RevenantThe Revenant (Fox, Blu-ray, DVD, 4K, Digital HD) has been called a revenge movie, which is true enough. Leonardo DiCaprio is Hugh Glass, a real-life 19th century mountain man and guide whose story inspired legends, books, and at least one previous film (Man in the Wilderness with Richard Harris). Left for dead by a particularly mercenary member (Tom Hardy) of the hunting party he guides through the mountain wilds, against all odds he literally rises from his grave to pull himself from certain death and claws his way back to what passes for civilization for revenge against the man who murdered his son and buried him alive. Vengeance makes for a primal motivation but The Revenant is really a tale of survival: the settling of America as an odyssey of mythic dimensions in an untamed wilderness determined to kill all who fail to respect it.

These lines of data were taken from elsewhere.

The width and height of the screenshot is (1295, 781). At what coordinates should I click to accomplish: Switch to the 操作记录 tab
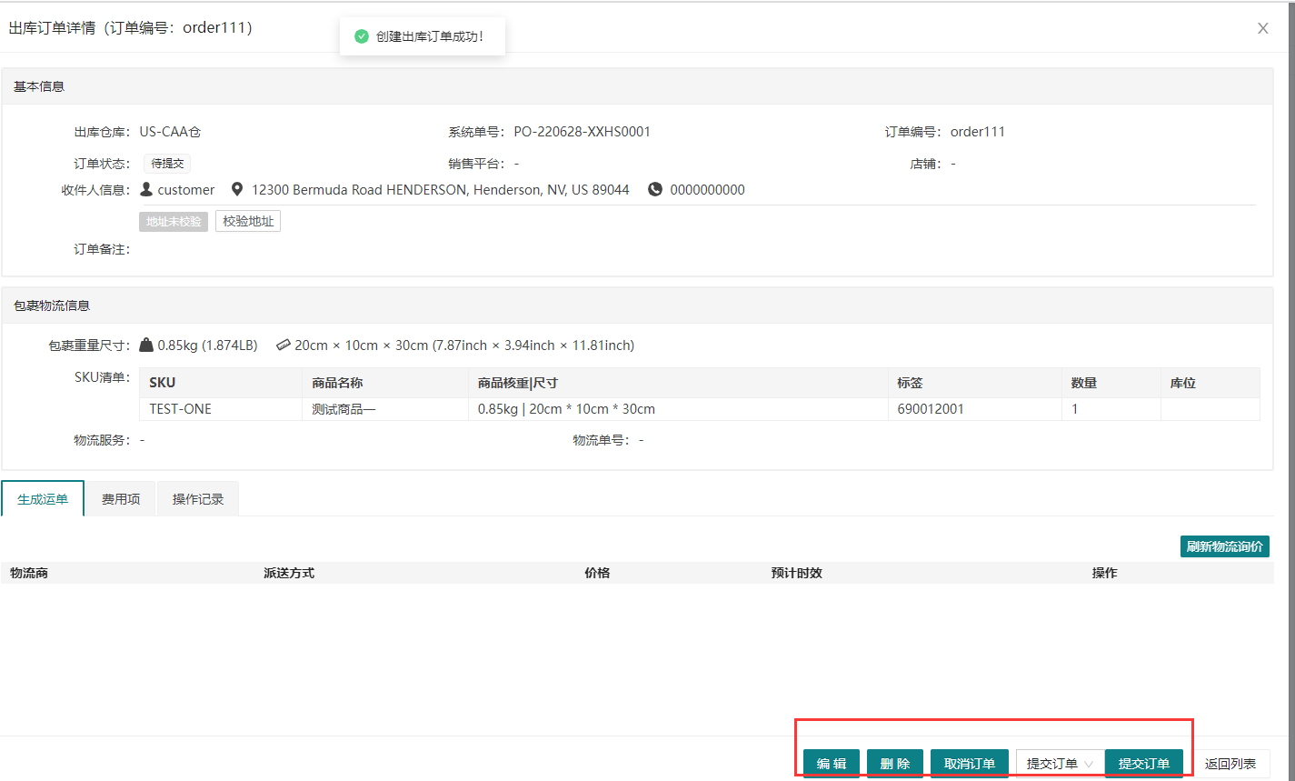[198, 499]
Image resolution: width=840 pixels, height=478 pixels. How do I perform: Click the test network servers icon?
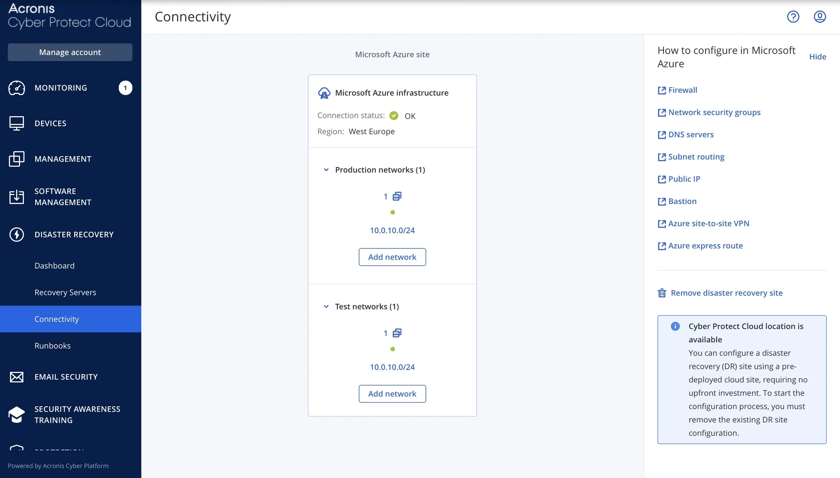click(x=397, y=333)
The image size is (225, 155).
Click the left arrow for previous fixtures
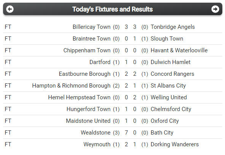(x=10, y=9)
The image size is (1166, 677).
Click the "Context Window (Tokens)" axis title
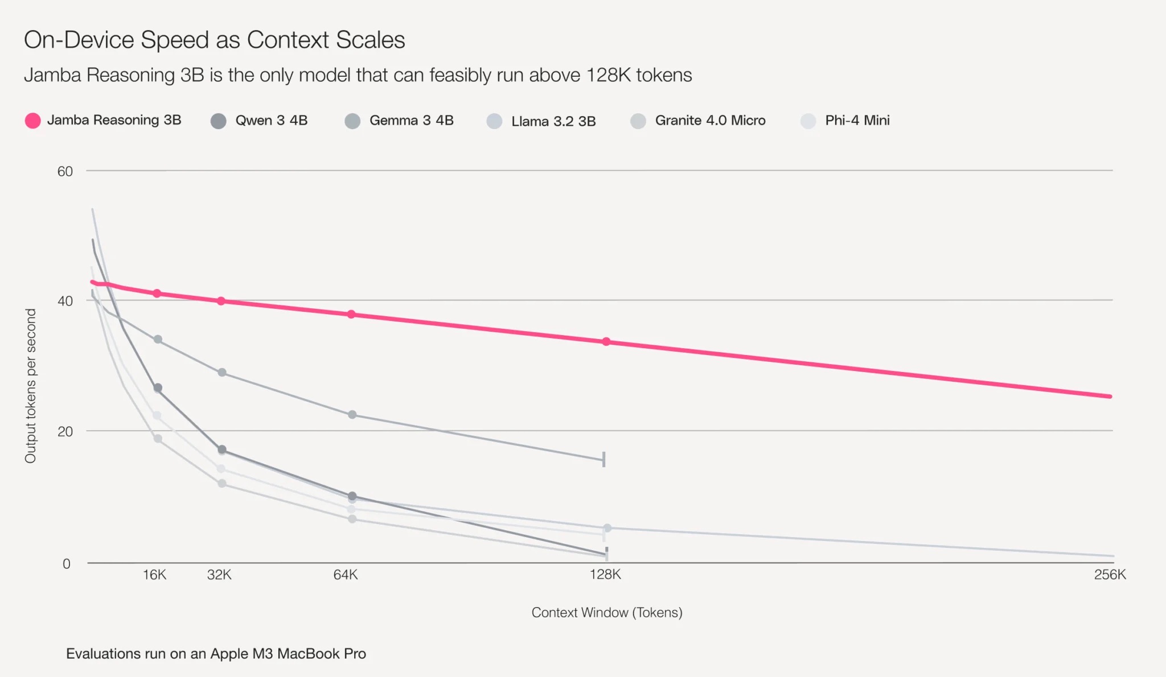coord(607,613)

It’s 1823 in the still unexplored (by white men at least) frontier and an expedition of fur trappers are on the run after being attacked by a local Indian tribe searching for a maiden abducted by white explorers. The assault is swift and brutal and filmmaker Alejandro González Iñárritu sends his camera gliding through it in a rush of fluid long takes, a mix of mesmerized observer and panicked victim. Losing their canoes and most of their supplies in their escape, the few survivors have to hike out through the frozen mountains, where Glass is attacked by a mother grizzly bear protecting her cubs. It’s one of the few digital effects in a film that prides itself on its physical realism but it feels disturbingly authentic thanks to DiCaprio’s intense performance and the naturalism of the CGI bear, clearly based on behavioral observations of wild creatures. It’s like a natural history study let loose in a wilderness drama.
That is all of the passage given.